# Introduction to Makery and Mischief



## Zachary Fowler (Mar 7, 2016)

Hi my name is Zachary Fowler. I live in a yurt in the Maine woods and love to make suff and i wanted to share that with everyone, so i started a youtube channle called *Makery and Mischief*. On the practical side we have a small farm, we are building up to self sufficiency and will be posting videos on how to do this. "Makery" will be for the most part, inexpensive, smart and innovative ways to do small farm and woodsman things. And on the "Mischief" side we like to have fun and make things go boom. So expect to see anything from home made model rocket-rocket launchers to stuffed animals getting blown up. I am also a little obbsessd with slingshots, so there is going to be a good bit of that. As of now, I have 4 on-going series that I will be posting videos about on a regular basis, and ocassionally off topic ones.

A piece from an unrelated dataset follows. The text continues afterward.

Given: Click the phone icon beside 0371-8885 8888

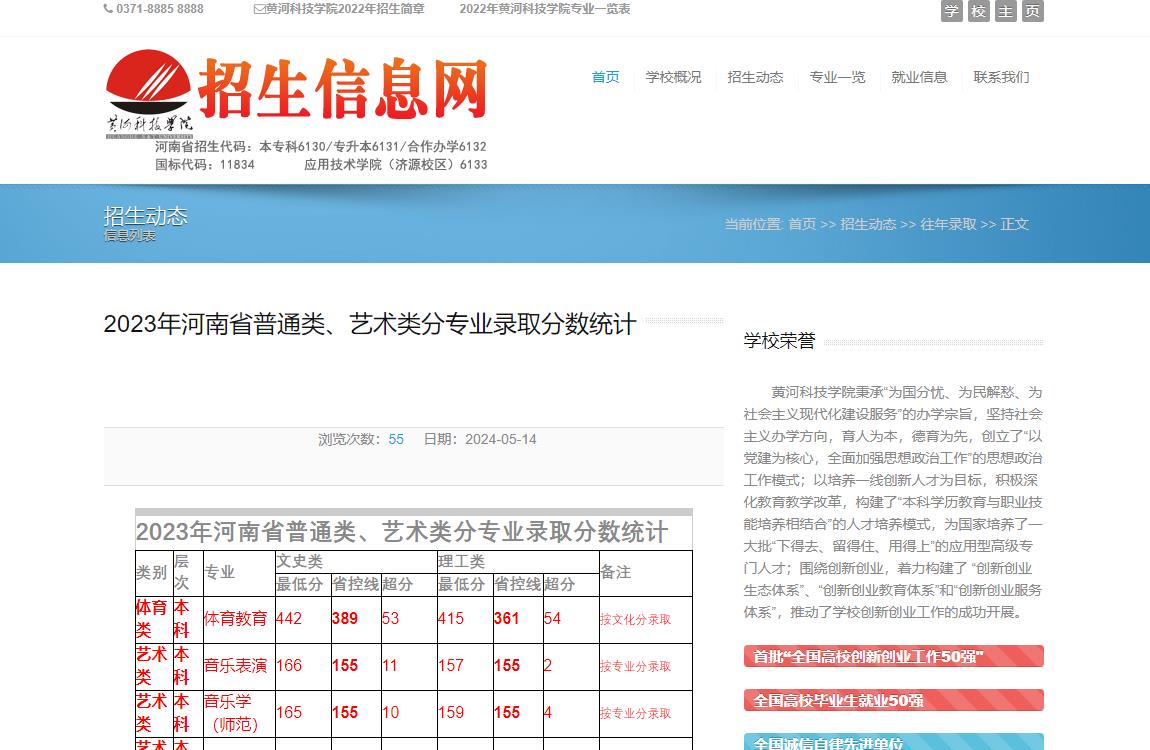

The first video series is Primitve Traps 101. Each video will show how to make a featured trap, how to set and safely operate the trap, and how to safely release game from the trap if it is a live trap. Live trap videos will have live footage of animal capture from the game camera. Kill trap videos like dead falls will not have any kills in the video, they will be showcased by Hedgy the stuffed squeakey hedgehog, who is always willing to take one for the team. The first Primitive Trap 101 video: "*Bird Cage*" is already up.

The second video series is Homesteading Videos, and there are already two: "*Rooster Bola*" and "*DIY Splitting Firewood Made Easy*." I am in the process of making the third video now about the rustic bunk bed I'm making for my girls.

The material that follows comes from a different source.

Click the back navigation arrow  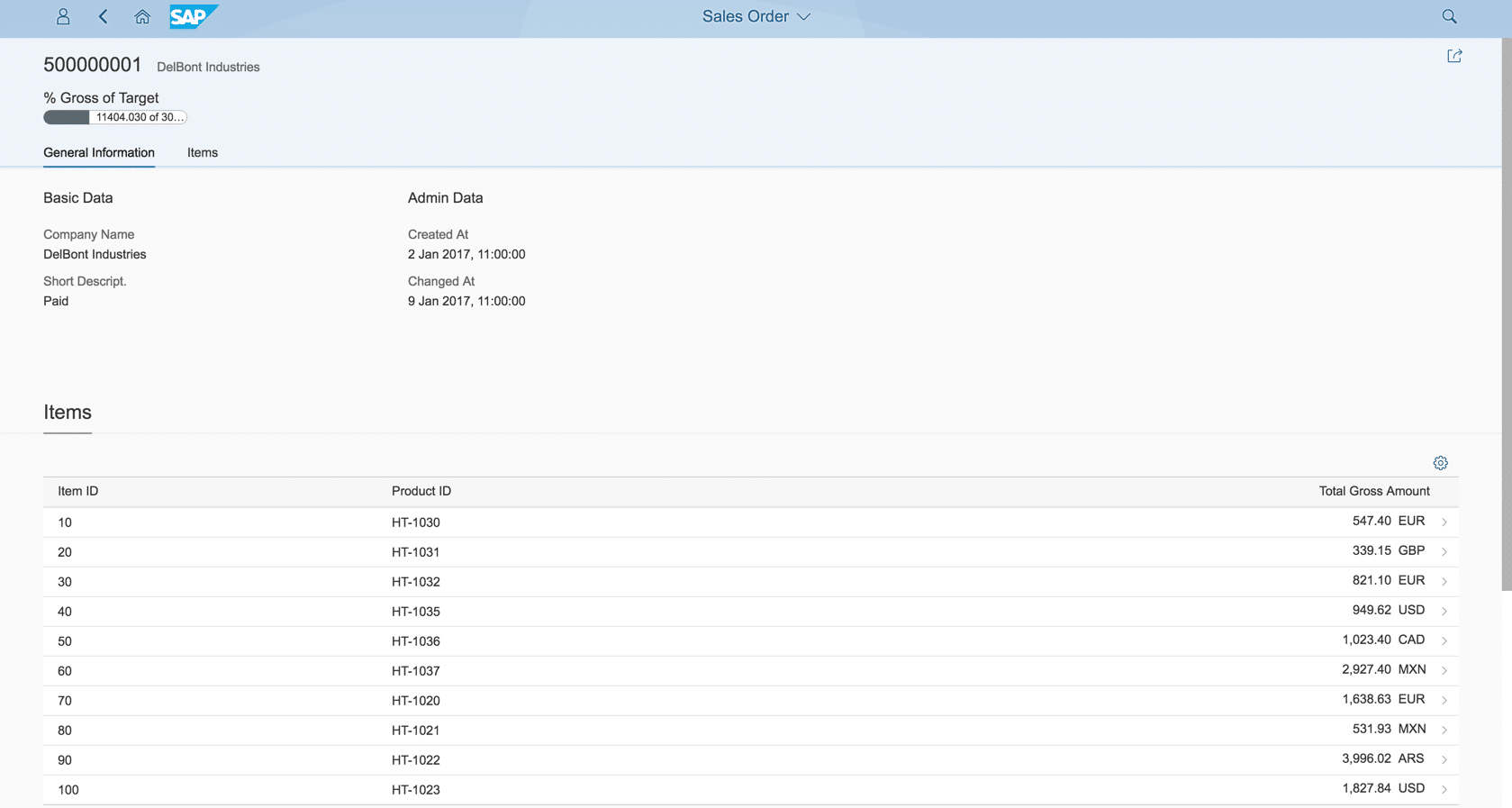click(x=104, y=16)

The third and fourth video series are my slingsot series. The first of which is "*DIY Slingshot Targets That Go BOOM*!"- It is about making slinshot targets that explode and regular target ideas that make shooting more fun. Most of the target ideas may easily be used for air rifle shooting and regular shooting as well. Additionally, each of the videos will feature one of the slingshots i have made.

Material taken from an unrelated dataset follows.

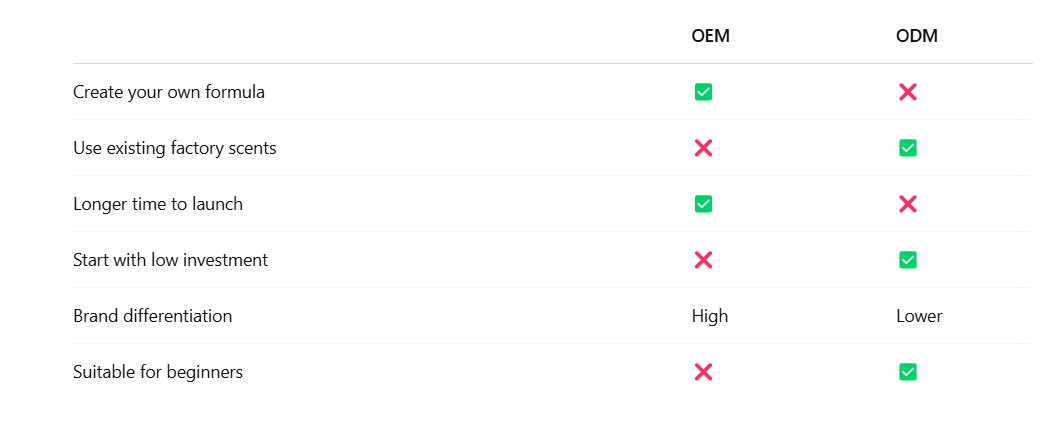
Task: Click ODM red cross for Longer time to launch
Action: pos(908,204)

The second in the slingshot series is "*My Journey To Beating The Guinness World Record*"- this series is about my attempt to build up enough speed and accuracy to beat the current Guinness World Record of 25 cans knocked down with a slingshot in one minute. I will be doing a new video in this series every month or so. In each video I will show my new design for a faster slingshot and/or slingshots sent me to test and increase my speed. Also I will talk briefly about my speed shooting technique. And, of course, the video will end with me doing a timed shoot.

Coming this fall, I will be starting a new series Called "Slingshot Super Slam". *The Super Slam* is when an archer takes one of each of North American big game with a bow. My intention is to do the same with a slingshot by taking one each of North American small game that is legal to hunt like rabbit, squirrel, turkey, duck, goose, pheasant, and crow. I have found 23 small game in New England, which includes both mammals and birds that can legally be hunted within their season.

So go to *Makery and Mischief* by clicking any of the links on in this message and subscribe now and be there for the adventure as it unfolds.


----------



## CornDawg (Sep 27, 2015)

Dang. There's enough ambition in there for three folks. I've subscribed and will be watching intently. Good luck Zach... :thumbsup:


----------